The parameters specified when making a speech recognition request are exactly the same as those for the synchronous HTTP interface.

curl https://acp-api-async.amivoice.com/v1/recognitions \
-F d=-a-general \
-F u={APP_KEY} \
-F a=@test.wav

If the request is successful, you will receive a response like the following. The request will be queued as a job and processed in order.

{"sessionid":"017c25ec12c00a304474a999","text":"..."}

2. Retrieving Job Status and Results

You can use the sessionid obtained from the request to get the job status (status) and results. You will need to execute this multiple times until the speech recognition results are obtained. Please specify the {APPKEY} in the Authorization header.

curl -H "Authorization: Bearer {APPKEY}" \
https://acp-api-async.amivoice.com/v1/recognitions/017c25ec12c00a304474a999

Immediately after sending the request, the status will be in the queued state.

{"service_id":"{YOUR_SERVICE_ID}","session_id":"017c25ec12c00a304474a999","status":"queued"}

When the job is taken from the queue, the status will change to the started state.

{"service_id":"{YOUR_SERVICE_ID}","session_id":"017c25ec12c00a304474a999","status":"started"}

When the actual speech recognition processing begins, the status will change to the processing state. You can verify whether the sent audio is being processed correctly using the size of the audio received by the API and the MD5 checksum. The time spent in the processing state depends on the length of the audio.
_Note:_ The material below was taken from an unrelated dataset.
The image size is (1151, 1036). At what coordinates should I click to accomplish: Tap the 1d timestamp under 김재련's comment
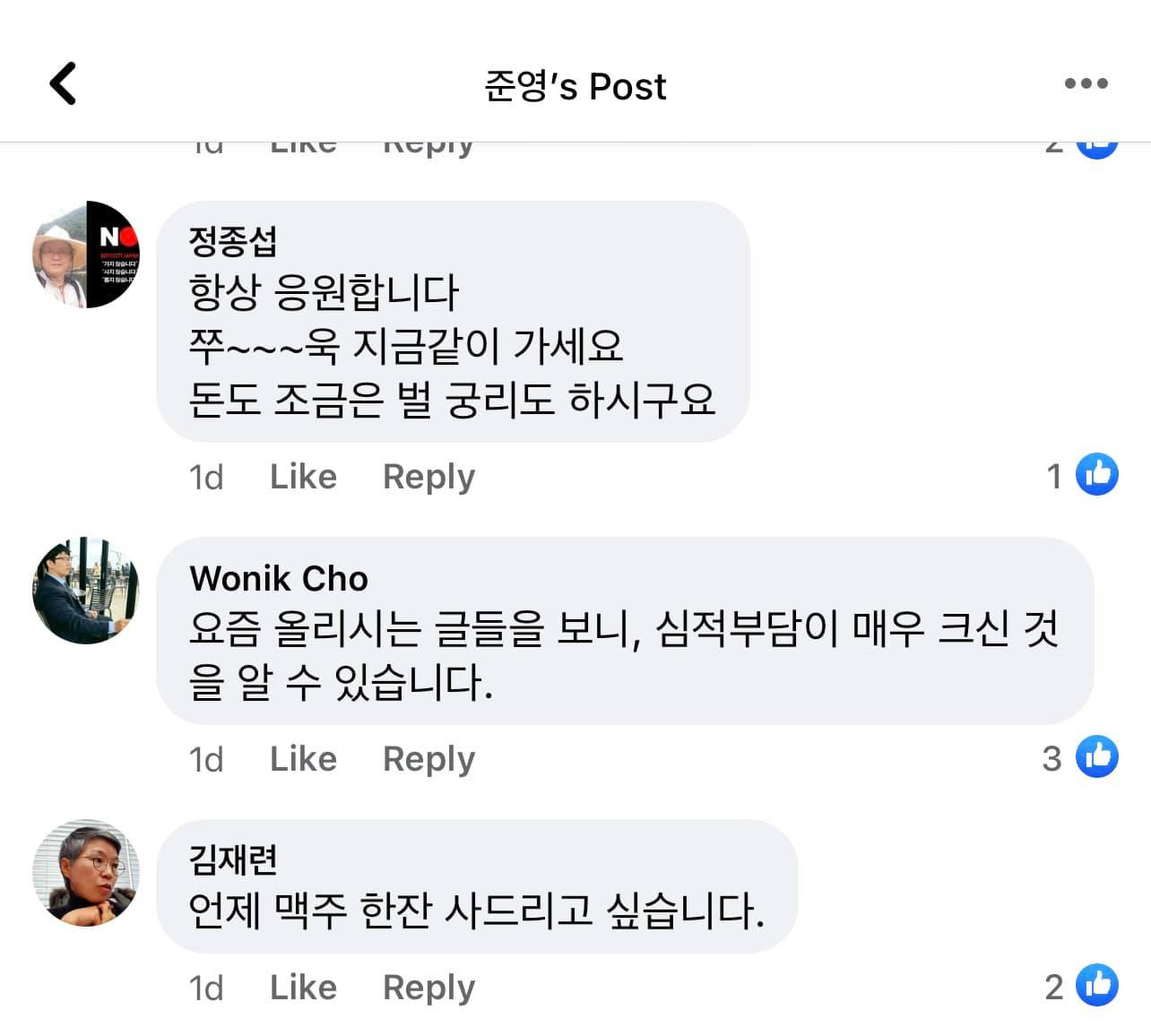205,988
{'audio_md5': '40f59fe5fc7745c33b33af44be43f6ad', 'audio_size': 306980, 'service_id': '{YOUR_SERVICE_ID}', 'session_id': '017c25ec12c00a304474a999', 'status': 'processing'}

Results

When speech recognition is complete, the status will change to the completed state. At this point, you can obtain the speech recognition results in results. To format the results for better readability, we use the jq command.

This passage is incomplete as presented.